Облегчение на лице нашей строгой и красивой хозяйки говорило само за себя. Как рада, как горда она была избавиться от столь опасного постояльца! Пусть катится и подыхает где угодно – в такси или в самолете, – только не у нее дома. Она встала на рассвете, чтобы нас проводить. Вышли и французские соседи. Прошлой ночью им тоже наверняка не спалось – помешали огни и сирена «Скорой помощи». Когда они махали нам на прощание, лица у них были добрые и печальные. Хорошие все-таки люди, порядочные. Лицо хозяйки выражало только одно: «Проваливайте скорей». На ее месте я бы, вероятно, чувствовал то же самое. В предрассветных сумерках она махнула нам рукой – скатертью дорога!
Розамунда, имея в виду испорченный отдых, сказала:
– Какой кошмар.
Сидя в дребезжащем и набирающем скорость такси, она прощалась с островом – тоже с изрядной долей облегчения. По крайней мере, ей не придется прятаться от мотоциклиста в маске, который раз или два в неделю проносился по главной улице, – весь затянутый в кожу и в шлеме, как у Бака Роджерса, рот оскален, зубы крепко стиснуты. Полиция чудесным образом испарялась, когда он возникал на горизонте. Люди бросались врассыпную. Он с ревом гонял туда-сюда по улице и явно был не прочь кого-нибудь задавить.
– Местный сумасшедший, – сказала про него Розамунда. – Хорошо хоть мне больше не надо его бояться, отправляясь в аптеку.
Когда мы остановились у огромного зеленого барака аэропорта, занимающего тысячи квадратных футов, Розамунда помогла мне, хворому, пересесть в инвалидное кресло. Я сел, чувствуя себя имбецилом, и подписал необходимые квитанции для оплаты выездных пошлин. Мне казалось, что инвалидное кресло – лишняя мера. Я еще вполне способен ходить, сказал я Розамунде и продемонстрировал это, самостоятельно поднявшись по длинному трапу самолета. В Сан-Хуане я сам спустился – и с облегчением рухнул во второе инвалидное кресло. Большинство сумок свалили мне на колени и в ноги. Потом была проверка паспортов, для которой мне пришлось встать. Но хуже всего оказался таможенный досмотр. Розамунда сама таскала все сумки и чемоданы с ленты на столы для досмотра – открывала их, отвечала на вопросы, затем снова закрывала и волокла обратно для погрузки во второй самолет. Сил у нее было немного, женщина все-таки. И тут я окончательно понял, что стал физически непригоден. Розамунда объясняла инспекторам, что мне нездоровится, но те не особо обращали внимание на ее слова.
В День благодарения самолет был наполовину пуст.

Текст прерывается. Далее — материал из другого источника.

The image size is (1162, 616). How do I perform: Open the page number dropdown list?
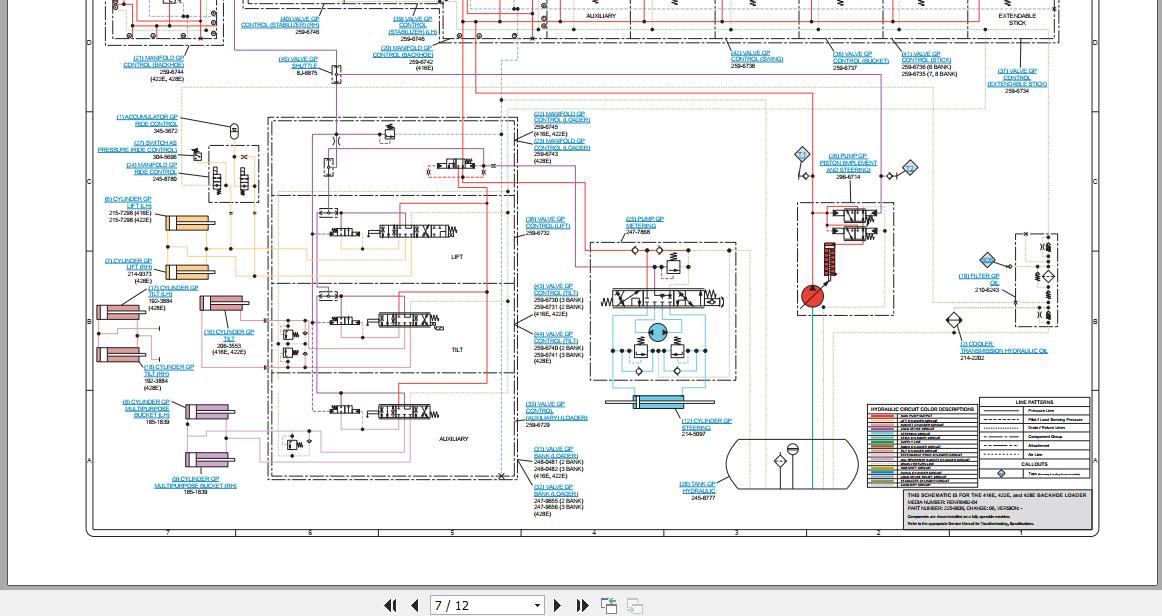click(x=536, y=605)
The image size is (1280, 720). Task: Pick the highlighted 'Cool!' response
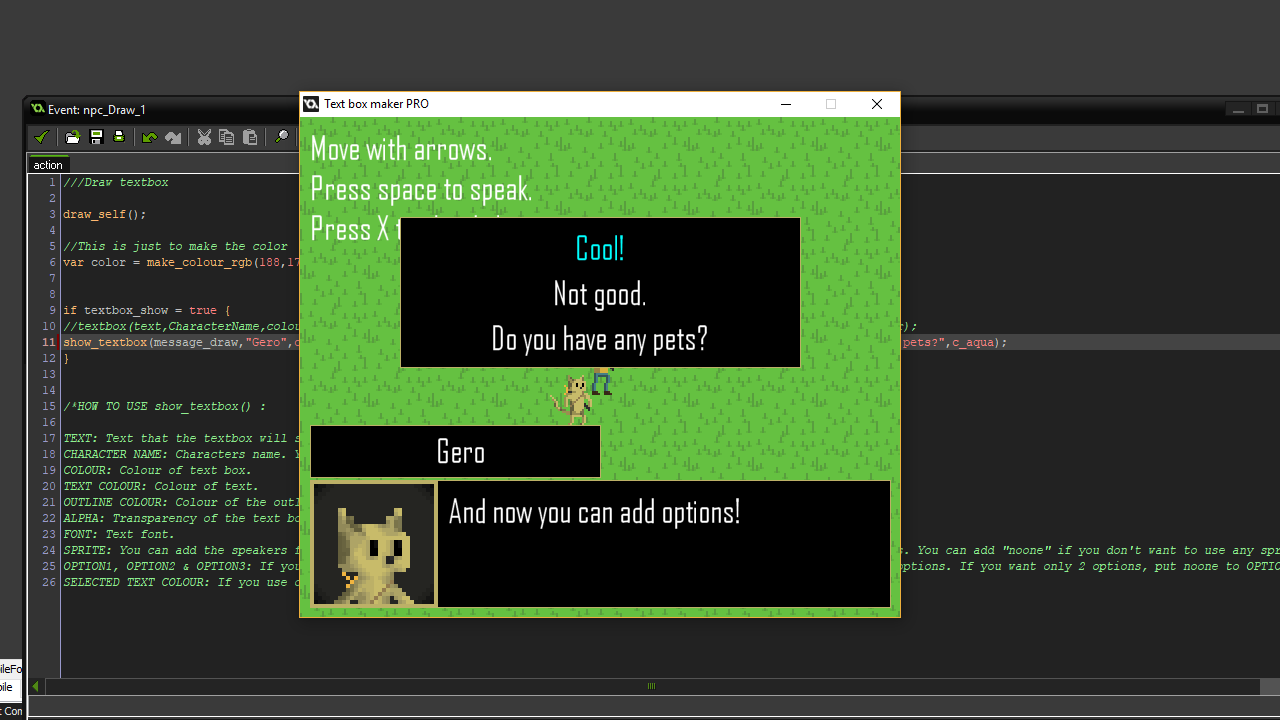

Стюардесса предложила мне растянуться на нескольких креслах и отвела меня в задний конец салона, где подняла подлокотники у всех кресел в ряду. Я попросил воды. Потом еще. И еще. Никогда в жизни меня не мучила такая жажда. Главный стюарт, который и сам переболел денге во время войны, поделился со мной кучей полезных советов и предложил кислородную маску. Розамунда настаивала, чтобы я подышал, но мне хотелось только пить.
Она тем временем пыталась дозвониться до моих бостонских врачей. Их было два: «основной» и кардиолог. Кардиолог играл в гольф и был недоступен; «основной» врач уехал в Нью-Гэмпшир на семейный ужин.
Помню, во время полета я принялся вспоминать молодого друга Грилеску, убитого в кабинке мужского туалета.
– Ты уже про него рассказывал.
– Когда?
– Недавно.
– Что-то он у меня из головы не идет. Больше не буду рассказывать, обещаю. Похоже, я каким-то образом связал его с Равельштейном. Видишь ли, я не любил Грилеску, тем не менее находил его забавным человеком, а Равельштейн считал такую позицию бегством от действительности, – и мне это действительно характерно. Называть человека забавным – значит давать ему поблажку. Грилеску якобы был заодно с убийцами. С мясниками, вешавшими людей на крючки для коровьих туш.
Розамунда изо всех сил старалась меня слушать. Даже задавала вопросы, чтобы я говорил. Она жутко за меня беспокоилась.
– Он умер прямо во время отправления естественных надобностей. Стреляли почти в упор. Равельштейн считал, что одна из моих характерных ошибок…
– Он утверждал, что Грилеску повязан с убийцами?
– Да, да! И что я должен это понимать.
– Но того парня убили уже после смерти Равельштейна.
– И все же он был прав. Знаменитый ученый Грилеску, говорил он, – самый натуральный фашист.
Пытаясь отвлечь меня от навязчивых мыслей о Грилеску, Розамунда спросила:
– Что у вас было общего?
– Он цитировал мне мои собственные высказывания.